Foreign military interventions seldom run a smooth course; they have been particularly messy, if not counterproductive, in the vast swathe of lands stretching from the Maghreb to Indonesia.

In recent times, the Russians, the Americans and West Europeans have found that the constant interplay of timeless social structures and a readiness to sacrifice life and property in what often becomes a religious struggle produces totally unforeseen crises. The existing order collapses but the challenge of fresh state-building remains unanswered even after decades.

In the Libyan case, there was some hope that outside military intervention would bring a fast denouement either because it would quickly prevail or because Muammar Gaddafi would decide that the Libyan people should be spared further violence.

The international community was anxious to maintain, at least in terms of public diplomacy, that it was acting only in the name of what has come to be called ‘Responsibility to Protect'. This concept has figured prominently in the evolution of international humanitarian law though it is also seen to conflict with provisions of the UN Charter about non-interference in the internal affairs of member states.

In Libya's case, the United Nations Security Council quickly adopted Resolution 1973 enabling the coalition to take all necessary measures to protect civilians though important countries like Russia, China, India and Brazil decided to abstain.

Notwithstanding their significant reservations, it was widely expected that the awesome air power of the United States and other participating states would speedily neutralise the capacity of the Libyan regime to hurt the people and create conditions for a relatively bloodless transition to a new democratic order.

Motives under suspicion

By now, doubts about the success of the intended script are beginning to cloud the horizon.
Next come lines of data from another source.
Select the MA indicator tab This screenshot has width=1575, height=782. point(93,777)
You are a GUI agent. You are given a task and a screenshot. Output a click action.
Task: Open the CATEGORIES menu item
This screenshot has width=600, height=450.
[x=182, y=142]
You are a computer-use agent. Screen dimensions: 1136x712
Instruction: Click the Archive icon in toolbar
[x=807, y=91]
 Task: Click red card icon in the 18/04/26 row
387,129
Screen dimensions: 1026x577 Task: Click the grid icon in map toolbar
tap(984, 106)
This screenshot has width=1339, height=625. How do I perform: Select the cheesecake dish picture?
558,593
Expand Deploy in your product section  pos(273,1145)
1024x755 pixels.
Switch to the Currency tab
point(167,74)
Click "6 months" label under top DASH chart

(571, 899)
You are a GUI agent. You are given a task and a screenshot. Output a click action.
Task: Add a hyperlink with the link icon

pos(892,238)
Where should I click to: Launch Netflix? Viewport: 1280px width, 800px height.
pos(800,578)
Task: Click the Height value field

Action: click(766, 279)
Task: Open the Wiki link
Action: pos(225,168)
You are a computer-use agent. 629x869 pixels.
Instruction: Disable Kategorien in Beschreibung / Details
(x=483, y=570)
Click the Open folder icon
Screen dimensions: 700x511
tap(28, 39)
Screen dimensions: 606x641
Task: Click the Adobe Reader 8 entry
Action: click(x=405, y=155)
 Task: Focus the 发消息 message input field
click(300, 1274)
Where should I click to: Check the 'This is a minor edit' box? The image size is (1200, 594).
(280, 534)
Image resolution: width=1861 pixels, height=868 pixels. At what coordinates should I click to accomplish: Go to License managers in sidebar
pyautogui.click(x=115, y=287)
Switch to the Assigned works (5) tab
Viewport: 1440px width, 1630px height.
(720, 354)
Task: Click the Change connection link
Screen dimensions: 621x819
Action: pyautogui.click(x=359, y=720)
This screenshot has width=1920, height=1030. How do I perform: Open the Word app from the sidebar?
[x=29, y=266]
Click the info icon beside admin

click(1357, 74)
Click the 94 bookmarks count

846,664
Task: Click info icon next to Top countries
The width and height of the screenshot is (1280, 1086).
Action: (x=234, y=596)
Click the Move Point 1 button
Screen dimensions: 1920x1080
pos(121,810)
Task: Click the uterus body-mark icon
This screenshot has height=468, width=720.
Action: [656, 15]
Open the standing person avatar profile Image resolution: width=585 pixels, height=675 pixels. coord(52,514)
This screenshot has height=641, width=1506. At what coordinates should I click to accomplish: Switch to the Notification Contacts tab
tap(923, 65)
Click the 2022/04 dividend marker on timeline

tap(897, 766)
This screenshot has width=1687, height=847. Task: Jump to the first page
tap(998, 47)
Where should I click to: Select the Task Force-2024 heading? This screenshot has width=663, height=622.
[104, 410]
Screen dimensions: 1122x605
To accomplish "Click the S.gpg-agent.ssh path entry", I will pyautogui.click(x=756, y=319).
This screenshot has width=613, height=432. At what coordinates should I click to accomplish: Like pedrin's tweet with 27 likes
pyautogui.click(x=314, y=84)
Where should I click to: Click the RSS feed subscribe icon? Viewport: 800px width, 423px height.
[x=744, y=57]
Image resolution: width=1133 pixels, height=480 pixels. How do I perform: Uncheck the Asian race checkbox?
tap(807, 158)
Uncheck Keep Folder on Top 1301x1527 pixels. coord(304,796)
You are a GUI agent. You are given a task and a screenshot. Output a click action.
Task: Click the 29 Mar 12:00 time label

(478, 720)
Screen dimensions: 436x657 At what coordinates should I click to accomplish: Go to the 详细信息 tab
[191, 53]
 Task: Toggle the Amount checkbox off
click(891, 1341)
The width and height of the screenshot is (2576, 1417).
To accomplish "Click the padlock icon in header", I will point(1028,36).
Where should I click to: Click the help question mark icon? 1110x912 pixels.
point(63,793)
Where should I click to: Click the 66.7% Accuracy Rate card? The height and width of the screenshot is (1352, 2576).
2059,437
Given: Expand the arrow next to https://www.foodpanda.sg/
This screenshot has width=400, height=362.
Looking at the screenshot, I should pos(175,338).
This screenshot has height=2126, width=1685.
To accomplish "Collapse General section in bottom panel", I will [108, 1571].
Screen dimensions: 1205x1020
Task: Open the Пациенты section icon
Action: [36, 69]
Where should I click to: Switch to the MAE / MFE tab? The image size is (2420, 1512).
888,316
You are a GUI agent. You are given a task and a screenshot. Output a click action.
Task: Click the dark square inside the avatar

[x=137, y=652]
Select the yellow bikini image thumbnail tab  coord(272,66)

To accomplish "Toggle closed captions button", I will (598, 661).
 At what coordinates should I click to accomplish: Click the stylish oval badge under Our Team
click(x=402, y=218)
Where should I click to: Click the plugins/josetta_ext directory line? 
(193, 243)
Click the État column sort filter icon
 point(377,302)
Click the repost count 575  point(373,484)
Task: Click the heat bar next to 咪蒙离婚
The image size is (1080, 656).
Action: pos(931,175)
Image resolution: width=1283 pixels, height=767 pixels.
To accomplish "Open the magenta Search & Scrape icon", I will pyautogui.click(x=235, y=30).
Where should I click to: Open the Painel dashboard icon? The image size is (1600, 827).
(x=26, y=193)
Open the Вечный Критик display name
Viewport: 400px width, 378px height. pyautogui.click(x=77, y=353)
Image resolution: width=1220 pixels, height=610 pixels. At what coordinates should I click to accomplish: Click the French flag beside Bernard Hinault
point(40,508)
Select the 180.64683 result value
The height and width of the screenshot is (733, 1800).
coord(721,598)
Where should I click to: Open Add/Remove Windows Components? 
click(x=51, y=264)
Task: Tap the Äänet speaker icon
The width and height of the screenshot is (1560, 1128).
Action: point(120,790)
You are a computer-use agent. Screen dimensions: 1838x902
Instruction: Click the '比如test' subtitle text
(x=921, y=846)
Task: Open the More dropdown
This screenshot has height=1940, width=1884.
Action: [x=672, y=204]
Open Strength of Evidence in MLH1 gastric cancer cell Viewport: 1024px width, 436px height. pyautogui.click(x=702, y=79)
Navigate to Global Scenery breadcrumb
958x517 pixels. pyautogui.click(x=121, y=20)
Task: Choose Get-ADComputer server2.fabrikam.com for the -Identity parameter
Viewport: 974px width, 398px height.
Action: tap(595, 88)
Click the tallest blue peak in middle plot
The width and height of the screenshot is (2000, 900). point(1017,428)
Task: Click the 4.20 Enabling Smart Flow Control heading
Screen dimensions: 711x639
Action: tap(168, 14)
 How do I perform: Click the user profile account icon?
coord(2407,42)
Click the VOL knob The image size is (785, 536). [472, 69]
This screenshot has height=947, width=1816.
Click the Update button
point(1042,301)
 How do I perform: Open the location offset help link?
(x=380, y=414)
First, there is growing criticism that aerial bombardment has exceeded the limit set forth in the UN resolution and has assumed a partisan role in a civil war. This view is tantamount to re-opening the question of legitimacy.

Second, the motives of France and United Kingdom are becoming increasingly suspect in terms of the politics of oil and conversion of Libya into a lucrative market for arms that a post-Gaddafi government would urgently need to build anew the military and security strength of the state now hopelessly degraded by missiles and precision bombing.

Third, the military conflict on the ground has entered a phase in which civilians would come to harm anyway. With air support from the coalition and fresh arms supplies, the rebels recovered many of the coastal cities but only to lose them to pro-Gaddafi forces again.

It seems that Gaddafi was able to use armour and artillery to storm into Misrata, the rebel outpost in the west. Depending upon the intensity of the air attacks, this pattern of advances and retreats by insufficient forces of belligerents may repeat itself, defeating the very purpose of the UN resolution.

Third, neither side is able to formulate a political programme to end the conflict. Gaddafi has no option but to wage a desperate war unless his few close associates who have headed for London, Cairo and Damascus in confusing circumstances can negotiate some immunity for him.

The main enforcers of the UN resolution may neither be able nor interested enough to plan a better future for Libya. The country could fragment de facto into erstwhile Tripolitania, Cyrenaica and Fezzan. Worse still, its 140 tribes, big and small, may end up in fiefdoms announcing a failed state.

This would be a great setback to the Arab nation. The youth that has acted as the vanguard of the ‘Arab Spring' aims at a better assertion of Arab identity and not its negation through conflict and chaos. The full story of how and why the Libyan demonstrations of February 17 turned into a civil war so quickly has not been told as yet.

Tripoli's impetuous decision to use excessive force to quell them is obviously one of the main causes for this political debacle. The greatest challenge today is to end the conflict, ensure Libya's territorial integrity as a unified state and preserve its Arab character.

These objectives would have the best chance of being attained if the Arab world takes ownership of the Libyan crisis and not outsource it completely to the ‘international community'.

Given the global strategic contests, including in the so-called ‘Mediterranean-European Zone', it is a difficult but not an impossible mission for Arab diplomacy. The presence of Qatar and UAE among the states that gave early support to the initiative to protect civilians gives the Arab nations the right to stand up for the integrity of a post-conflict Libya.

The Arab diplomacy has an added leverage in the fact that the United States does not want an open-ended commitment to state-building in Libya and the other two principal western powers — France and UK — are constrained by their resources as well as by the increasing scepticism about their intentions.
 
Military interventions in Somalia, Afghanistan and Iraq have already compounded regional difficulties; and the latest in an Arab land in North Africa need not degenerate into another quagmire.

Tanvir Ahmad Khan is a former foreign secretary of Pakistan.